In long-term, community-based obesity prevention studies that include all healthy children with normal, overweight, or obese weight status at baseline, it is not surprising to find certain subgroups responding more strongly than others to the intervention. In a review of interventions among Latino children, Branscum and Sharma noted that the more successful interventions had targeted children at higher risk (more overweight and obese) with more room for improvement [11]. An intervention’s potential to impact growth trajectories might also be expected to differ by age; more success has been documented in children 6–11 years, compared to younger or older children [38]. Gender differences also can influence response to an intervention. Growth trajectories for sons of Mexican-American immigrant mothers begin to increase sharply around 4.5 years, a pattern not observed in girls [39]. This gender effect may explain why an interaction between the intervention and older age (over 6 years) was observed in boys but not girls. NSFS researchers previously reported that the rate of BMI growth for obese boys slowed significantly after the first intervention year [40], whereas the response for obese girls was delayed until the third year. In Mexico, a preference for sons, coupled with indulgent feeding of boys, has been attributed to heavier body weights [41]. Messages in NSFS classes discouraged indulgent feeding, which may have had a differential impact on boys. Furthermore, Latino parents tend to become concerned when their children become obese, as opposed to overweight, and apply different standards to boys and girls [42]. Therefore, parents may be slower to recognize or respond to a problem in daughters than sons, suggesting value to gender-nuanced strategies within this population.

This study has some limitations. The intent-to-treat analysis assumes intervention compliance and does not consider the dose-response of individual components in the intervention package. For example, not all parents attended the same number of nutrition education workshops. Furthermore, the study population is homogenous and culturally unique, and results may not be generalizable to a more diverse set of children. The sample homogeneity may restrict the ability to examine covariates known to be correlated with child weight, including acculturation and mother’s education and age. Finally, a cluster-randomized design, including more than two communities per treatment, would have been a stronger design, however was not feasible due to scope and funding.

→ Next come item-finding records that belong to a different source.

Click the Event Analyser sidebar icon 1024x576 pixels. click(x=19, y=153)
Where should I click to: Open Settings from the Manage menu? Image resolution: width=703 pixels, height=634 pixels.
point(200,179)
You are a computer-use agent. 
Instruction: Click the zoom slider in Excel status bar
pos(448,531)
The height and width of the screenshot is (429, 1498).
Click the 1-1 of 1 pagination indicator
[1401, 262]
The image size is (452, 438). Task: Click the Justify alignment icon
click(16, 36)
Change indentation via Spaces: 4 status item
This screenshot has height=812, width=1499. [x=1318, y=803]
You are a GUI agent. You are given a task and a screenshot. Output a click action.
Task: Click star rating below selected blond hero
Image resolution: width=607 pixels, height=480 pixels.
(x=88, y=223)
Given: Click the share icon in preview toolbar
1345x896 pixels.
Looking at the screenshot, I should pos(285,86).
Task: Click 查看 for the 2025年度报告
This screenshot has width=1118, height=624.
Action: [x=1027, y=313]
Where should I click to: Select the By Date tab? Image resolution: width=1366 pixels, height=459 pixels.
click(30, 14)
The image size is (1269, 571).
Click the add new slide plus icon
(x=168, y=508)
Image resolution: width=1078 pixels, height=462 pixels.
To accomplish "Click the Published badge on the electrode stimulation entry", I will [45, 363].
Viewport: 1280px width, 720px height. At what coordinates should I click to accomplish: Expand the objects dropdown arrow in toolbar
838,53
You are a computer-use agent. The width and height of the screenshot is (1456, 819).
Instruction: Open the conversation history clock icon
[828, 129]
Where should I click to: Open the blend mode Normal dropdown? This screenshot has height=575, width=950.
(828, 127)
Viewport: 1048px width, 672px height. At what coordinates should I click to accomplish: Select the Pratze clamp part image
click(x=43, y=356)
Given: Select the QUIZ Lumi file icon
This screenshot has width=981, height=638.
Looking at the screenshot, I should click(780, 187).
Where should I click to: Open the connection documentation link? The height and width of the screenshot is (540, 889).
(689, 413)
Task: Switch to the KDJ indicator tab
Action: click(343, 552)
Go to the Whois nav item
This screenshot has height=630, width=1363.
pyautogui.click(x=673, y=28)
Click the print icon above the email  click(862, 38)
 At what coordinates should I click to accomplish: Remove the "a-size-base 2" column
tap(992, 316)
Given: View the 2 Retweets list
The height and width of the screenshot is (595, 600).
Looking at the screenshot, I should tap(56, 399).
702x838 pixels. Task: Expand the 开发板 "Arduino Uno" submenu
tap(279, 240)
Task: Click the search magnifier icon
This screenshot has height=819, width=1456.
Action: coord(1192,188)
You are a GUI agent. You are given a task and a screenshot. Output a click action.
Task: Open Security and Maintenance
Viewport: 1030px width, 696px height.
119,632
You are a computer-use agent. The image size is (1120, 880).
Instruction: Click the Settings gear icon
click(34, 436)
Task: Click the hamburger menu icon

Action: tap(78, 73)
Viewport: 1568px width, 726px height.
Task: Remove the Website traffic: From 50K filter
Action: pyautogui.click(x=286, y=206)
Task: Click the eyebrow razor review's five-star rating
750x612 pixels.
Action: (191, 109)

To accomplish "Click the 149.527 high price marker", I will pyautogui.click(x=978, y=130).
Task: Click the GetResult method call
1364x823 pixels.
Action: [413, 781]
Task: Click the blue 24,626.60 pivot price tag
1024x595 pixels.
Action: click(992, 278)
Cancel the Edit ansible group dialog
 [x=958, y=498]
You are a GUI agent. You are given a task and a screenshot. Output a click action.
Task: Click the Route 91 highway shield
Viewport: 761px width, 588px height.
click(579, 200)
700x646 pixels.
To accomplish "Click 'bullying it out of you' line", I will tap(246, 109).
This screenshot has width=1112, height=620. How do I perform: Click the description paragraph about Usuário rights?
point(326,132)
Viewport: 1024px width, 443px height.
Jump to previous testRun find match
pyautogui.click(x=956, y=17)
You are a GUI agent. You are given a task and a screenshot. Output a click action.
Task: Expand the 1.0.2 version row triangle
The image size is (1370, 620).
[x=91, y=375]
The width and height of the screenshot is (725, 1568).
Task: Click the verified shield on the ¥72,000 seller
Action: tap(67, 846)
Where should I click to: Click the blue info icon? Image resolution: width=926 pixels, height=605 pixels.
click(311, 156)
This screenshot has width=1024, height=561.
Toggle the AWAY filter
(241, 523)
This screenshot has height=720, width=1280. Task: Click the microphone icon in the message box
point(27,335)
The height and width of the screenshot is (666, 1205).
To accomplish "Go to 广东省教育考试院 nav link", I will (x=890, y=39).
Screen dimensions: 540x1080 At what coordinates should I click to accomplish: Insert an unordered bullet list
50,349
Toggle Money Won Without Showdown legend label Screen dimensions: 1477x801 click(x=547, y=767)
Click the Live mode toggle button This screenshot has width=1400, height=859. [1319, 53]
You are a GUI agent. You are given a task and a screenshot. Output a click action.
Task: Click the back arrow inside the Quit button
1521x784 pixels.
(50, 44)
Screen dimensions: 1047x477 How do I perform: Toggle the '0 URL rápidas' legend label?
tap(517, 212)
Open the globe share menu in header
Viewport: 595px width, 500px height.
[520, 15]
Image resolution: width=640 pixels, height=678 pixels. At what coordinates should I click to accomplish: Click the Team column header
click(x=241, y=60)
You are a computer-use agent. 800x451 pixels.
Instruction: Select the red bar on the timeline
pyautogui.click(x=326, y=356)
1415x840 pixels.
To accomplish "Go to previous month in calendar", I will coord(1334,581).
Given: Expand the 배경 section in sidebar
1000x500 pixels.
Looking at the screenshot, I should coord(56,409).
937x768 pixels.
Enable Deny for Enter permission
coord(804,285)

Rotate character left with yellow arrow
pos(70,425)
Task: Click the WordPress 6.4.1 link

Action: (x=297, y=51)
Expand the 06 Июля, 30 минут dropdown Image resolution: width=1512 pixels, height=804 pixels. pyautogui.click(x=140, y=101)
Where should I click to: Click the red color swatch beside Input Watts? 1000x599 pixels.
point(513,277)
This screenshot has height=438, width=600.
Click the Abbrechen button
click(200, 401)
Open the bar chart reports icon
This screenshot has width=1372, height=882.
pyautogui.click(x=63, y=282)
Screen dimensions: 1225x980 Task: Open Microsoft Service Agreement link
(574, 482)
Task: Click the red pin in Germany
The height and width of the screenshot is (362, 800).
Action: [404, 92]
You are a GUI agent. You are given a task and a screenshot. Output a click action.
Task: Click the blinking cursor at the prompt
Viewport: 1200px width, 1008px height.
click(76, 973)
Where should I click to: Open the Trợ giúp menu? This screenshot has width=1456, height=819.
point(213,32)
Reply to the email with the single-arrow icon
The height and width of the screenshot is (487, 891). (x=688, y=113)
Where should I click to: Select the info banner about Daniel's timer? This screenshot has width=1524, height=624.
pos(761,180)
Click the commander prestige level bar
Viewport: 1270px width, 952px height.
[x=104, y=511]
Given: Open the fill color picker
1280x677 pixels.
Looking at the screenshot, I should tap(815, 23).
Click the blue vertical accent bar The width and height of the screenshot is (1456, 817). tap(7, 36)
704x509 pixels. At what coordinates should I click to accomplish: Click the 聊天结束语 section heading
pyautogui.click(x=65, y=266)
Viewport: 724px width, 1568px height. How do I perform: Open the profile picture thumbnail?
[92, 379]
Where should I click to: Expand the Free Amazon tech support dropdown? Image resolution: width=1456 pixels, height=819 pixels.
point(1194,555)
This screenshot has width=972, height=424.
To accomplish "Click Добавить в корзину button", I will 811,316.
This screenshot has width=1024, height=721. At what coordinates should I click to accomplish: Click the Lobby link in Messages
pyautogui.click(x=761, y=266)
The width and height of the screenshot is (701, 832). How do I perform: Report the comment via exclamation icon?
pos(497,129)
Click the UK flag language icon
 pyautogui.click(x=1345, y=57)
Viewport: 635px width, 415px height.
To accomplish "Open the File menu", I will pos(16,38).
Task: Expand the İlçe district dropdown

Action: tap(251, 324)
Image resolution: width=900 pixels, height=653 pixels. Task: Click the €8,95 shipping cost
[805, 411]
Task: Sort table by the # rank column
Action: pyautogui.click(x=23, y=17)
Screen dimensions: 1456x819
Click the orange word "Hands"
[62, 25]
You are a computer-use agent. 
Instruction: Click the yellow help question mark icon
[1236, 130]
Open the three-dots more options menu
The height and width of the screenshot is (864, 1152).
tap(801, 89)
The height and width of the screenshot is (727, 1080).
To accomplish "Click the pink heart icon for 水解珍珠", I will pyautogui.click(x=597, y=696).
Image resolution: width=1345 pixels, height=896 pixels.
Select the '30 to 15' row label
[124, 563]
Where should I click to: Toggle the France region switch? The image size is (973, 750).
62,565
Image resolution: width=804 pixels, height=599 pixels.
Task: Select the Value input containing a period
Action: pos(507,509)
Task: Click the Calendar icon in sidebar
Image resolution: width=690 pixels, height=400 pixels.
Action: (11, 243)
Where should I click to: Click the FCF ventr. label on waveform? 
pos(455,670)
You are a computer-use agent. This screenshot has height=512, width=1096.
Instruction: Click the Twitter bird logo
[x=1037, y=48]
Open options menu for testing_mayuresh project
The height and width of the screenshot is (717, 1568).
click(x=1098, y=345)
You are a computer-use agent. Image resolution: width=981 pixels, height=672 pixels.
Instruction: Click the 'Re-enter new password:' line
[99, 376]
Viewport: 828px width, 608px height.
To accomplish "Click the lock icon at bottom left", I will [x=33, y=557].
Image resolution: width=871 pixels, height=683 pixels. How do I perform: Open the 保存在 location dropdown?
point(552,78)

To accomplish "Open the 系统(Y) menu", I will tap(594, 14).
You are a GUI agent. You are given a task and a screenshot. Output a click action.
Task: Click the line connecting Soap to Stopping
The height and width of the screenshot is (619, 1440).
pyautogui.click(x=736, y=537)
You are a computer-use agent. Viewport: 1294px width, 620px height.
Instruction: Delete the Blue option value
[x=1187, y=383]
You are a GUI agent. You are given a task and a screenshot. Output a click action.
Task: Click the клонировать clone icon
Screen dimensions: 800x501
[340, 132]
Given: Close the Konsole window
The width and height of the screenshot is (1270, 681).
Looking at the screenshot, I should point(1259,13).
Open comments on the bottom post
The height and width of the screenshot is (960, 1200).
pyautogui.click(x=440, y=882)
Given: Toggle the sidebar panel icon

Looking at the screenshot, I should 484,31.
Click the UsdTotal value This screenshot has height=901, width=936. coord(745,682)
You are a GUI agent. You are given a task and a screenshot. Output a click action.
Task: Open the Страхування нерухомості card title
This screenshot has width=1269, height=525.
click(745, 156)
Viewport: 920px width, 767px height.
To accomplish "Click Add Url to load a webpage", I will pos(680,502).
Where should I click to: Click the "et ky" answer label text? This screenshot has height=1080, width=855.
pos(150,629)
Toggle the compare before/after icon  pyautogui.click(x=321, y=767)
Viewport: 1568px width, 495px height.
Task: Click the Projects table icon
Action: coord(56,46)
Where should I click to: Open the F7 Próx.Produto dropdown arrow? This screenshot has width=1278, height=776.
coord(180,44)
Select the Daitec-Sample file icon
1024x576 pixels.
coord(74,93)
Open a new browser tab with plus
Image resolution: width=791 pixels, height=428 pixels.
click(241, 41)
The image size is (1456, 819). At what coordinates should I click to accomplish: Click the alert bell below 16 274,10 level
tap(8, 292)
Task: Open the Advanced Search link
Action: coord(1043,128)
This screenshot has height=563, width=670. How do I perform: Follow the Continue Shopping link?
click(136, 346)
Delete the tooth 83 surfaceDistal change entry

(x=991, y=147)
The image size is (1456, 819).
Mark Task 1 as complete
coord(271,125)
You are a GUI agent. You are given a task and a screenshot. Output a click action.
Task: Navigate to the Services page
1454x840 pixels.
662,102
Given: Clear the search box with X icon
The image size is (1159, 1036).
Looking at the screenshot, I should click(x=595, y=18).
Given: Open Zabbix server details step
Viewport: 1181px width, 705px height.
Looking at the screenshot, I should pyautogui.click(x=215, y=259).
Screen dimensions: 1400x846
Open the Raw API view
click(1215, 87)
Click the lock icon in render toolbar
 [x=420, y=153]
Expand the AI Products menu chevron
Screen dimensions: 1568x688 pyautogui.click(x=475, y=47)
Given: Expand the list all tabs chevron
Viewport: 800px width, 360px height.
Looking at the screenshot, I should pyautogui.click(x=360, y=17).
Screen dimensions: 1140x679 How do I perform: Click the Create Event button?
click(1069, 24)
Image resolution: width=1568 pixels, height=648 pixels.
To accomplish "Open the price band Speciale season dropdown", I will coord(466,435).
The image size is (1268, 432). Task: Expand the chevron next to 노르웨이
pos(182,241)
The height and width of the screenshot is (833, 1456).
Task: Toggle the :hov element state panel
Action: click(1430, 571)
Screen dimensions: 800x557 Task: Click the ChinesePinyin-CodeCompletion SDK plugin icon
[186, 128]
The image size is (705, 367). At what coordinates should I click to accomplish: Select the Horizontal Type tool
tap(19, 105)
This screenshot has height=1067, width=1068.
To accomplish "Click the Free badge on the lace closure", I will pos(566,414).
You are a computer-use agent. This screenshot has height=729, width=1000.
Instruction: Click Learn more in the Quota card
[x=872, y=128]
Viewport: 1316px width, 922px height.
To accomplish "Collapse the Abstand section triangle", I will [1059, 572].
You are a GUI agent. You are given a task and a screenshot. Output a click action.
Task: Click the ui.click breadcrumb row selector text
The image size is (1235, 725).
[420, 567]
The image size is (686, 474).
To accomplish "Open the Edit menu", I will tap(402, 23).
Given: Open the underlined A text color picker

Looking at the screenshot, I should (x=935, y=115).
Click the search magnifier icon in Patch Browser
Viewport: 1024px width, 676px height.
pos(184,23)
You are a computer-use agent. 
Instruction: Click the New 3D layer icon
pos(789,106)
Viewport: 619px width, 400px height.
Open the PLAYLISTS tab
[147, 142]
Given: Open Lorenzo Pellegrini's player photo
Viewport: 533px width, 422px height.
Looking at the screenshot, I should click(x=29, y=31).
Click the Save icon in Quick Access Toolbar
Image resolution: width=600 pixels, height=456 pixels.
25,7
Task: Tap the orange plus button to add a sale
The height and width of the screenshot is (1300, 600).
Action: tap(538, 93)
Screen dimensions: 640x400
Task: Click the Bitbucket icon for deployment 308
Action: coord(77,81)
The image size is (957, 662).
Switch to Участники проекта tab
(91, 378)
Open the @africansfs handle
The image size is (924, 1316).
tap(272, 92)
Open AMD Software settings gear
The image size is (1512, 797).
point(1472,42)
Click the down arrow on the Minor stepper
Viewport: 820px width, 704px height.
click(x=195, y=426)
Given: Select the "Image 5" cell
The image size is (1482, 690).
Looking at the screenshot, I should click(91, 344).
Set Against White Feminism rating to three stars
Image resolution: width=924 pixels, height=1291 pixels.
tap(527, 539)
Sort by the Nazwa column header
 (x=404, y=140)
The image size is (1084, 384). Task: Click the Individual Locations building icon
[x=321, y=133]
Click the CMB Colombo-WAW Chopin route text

This study also has a number of strengths. This is one of the first long-term studies to focus on young Mexican-heritage children in a rural setting. The study benefited from broad participation of a transdisciplinary research team of doctors, nutritionists, economists, and behavioral scientists who collaborated with community members and school district leaders to design and implement an intervention that addressed both knowledge gaps and socioeconomic barriers to maintaining a healthy weight.

Conclusions

A community-based, multifaceted intervention was effective in slowing the BMI growth rate among obese Mexican-heritage children and normal weight boys older than 6 years old. In addition, girls and boys respond differently, implying gender specific strategies should be considered. The findings also suggest that to enhance effectiveness of interventions, clinicians should work with a variety of community-based stakeholders, including parents, school officials, and policy makers.